Class Goals: Categorizing the readings as positions/perspectives that can be taken on a given issue.
Connection to Curse Goals: Focus on synthesis and getting to know the "conversation" in a particular discourse commmunity.
Activities:
- Collect CMA.
- WTL:
Have students list all the things they hate about education, things in school they thought were unfair, things that confused them AND/OR have them list questions they have always had about why education does X. . .
- Discussion
List all the topics on the board, encouraging students to share their experiences and opinions on each topic/question that comes up. This should be a free-flowing discussion where experiences and opinions are openly shared; feel free to add your own.
- Forming Research Questions
. Once they have a full list, ask them to reframe each topic (or as many as you can get to) in terms of a question that could be researched. Encourage them to write all of these down since they may be good paper topics.

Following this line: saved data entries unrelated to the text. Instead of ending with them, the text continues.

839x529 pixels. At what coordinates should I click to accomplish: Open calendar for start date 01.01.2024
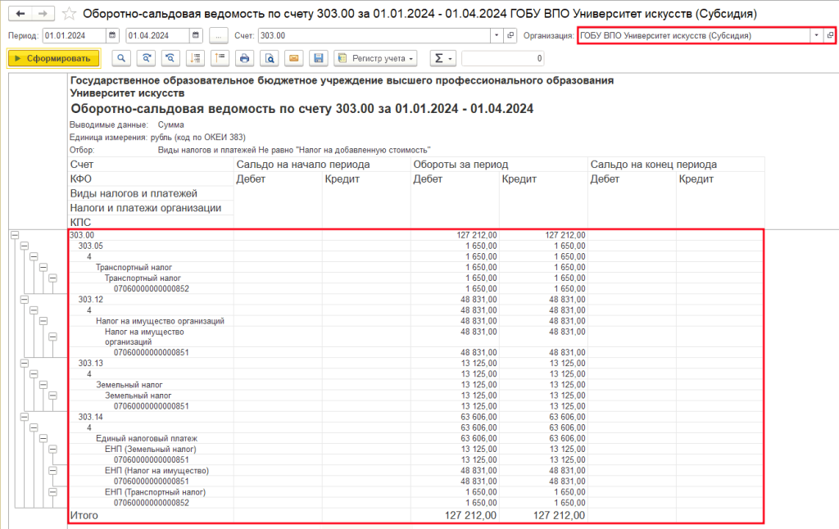(x=112, y=35)
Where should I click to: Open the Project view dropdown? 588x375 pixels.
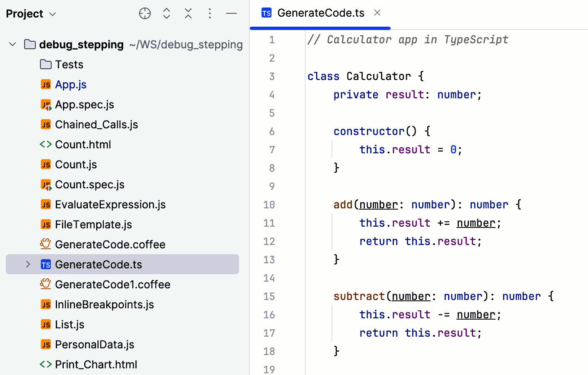coord(52,14)
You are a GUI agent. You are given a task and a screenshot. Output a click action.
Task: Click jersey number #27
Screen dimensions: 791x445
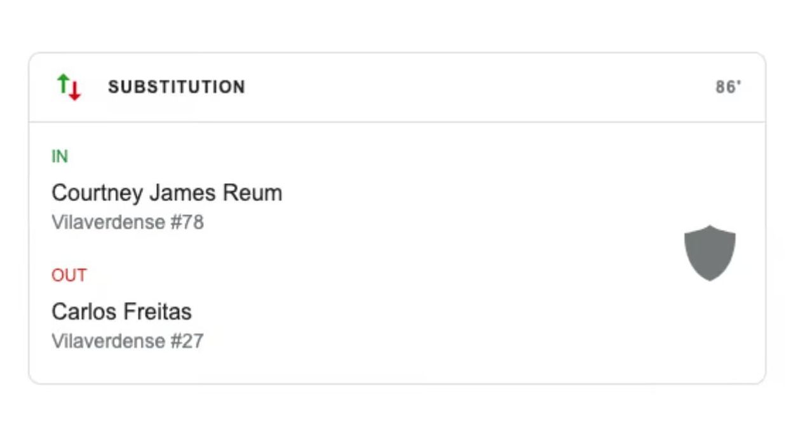187,341
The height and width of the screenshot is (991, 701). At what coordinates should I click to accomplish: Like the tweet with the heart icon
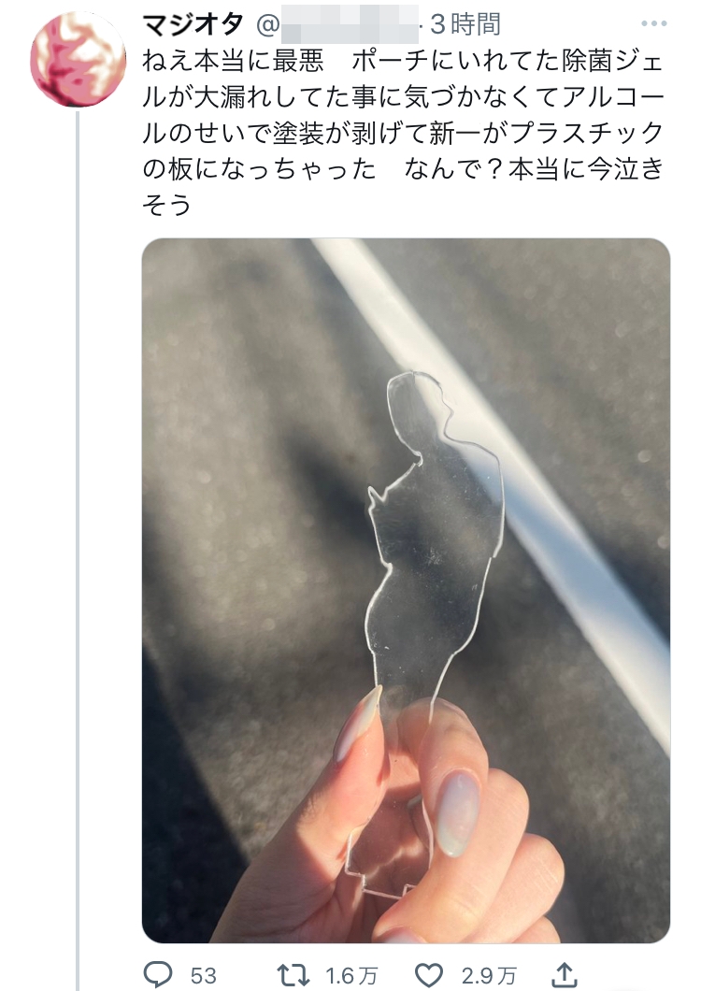(430, 975)
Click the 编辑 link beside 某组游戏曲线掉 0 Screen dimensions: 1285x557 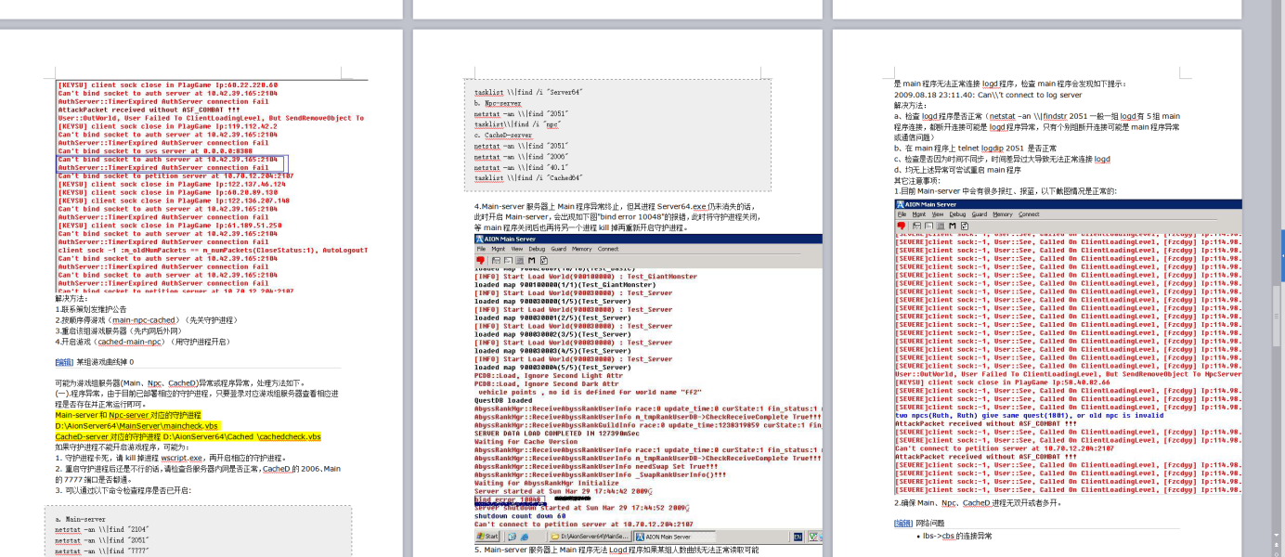point(64,362)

- Discussion (group or classwide)
of main points in Gatto and Anyon to bring out new issues you can add to the list on the board:
Gatto
- "I don't teach English; I teach school"
- Gatto's "seven lessons"
- "central control" of U. S. "requires compulsory schooling"
Anyon
- characteristics of school types based by class background of students
- school as functioning to reproduce "relations in society"
- personal connections to the issues
- Compare Gatto's ideas with Anyon's for similarities and differences. CSOW: They are discovering gradations of difference between positions that are more complex than "for" or "against" something.
- Discuss
implications of these points and the assumptions they present about the purpose of school in the U. S.
- what does each writer believe is the (unacknowledged) purpose of school?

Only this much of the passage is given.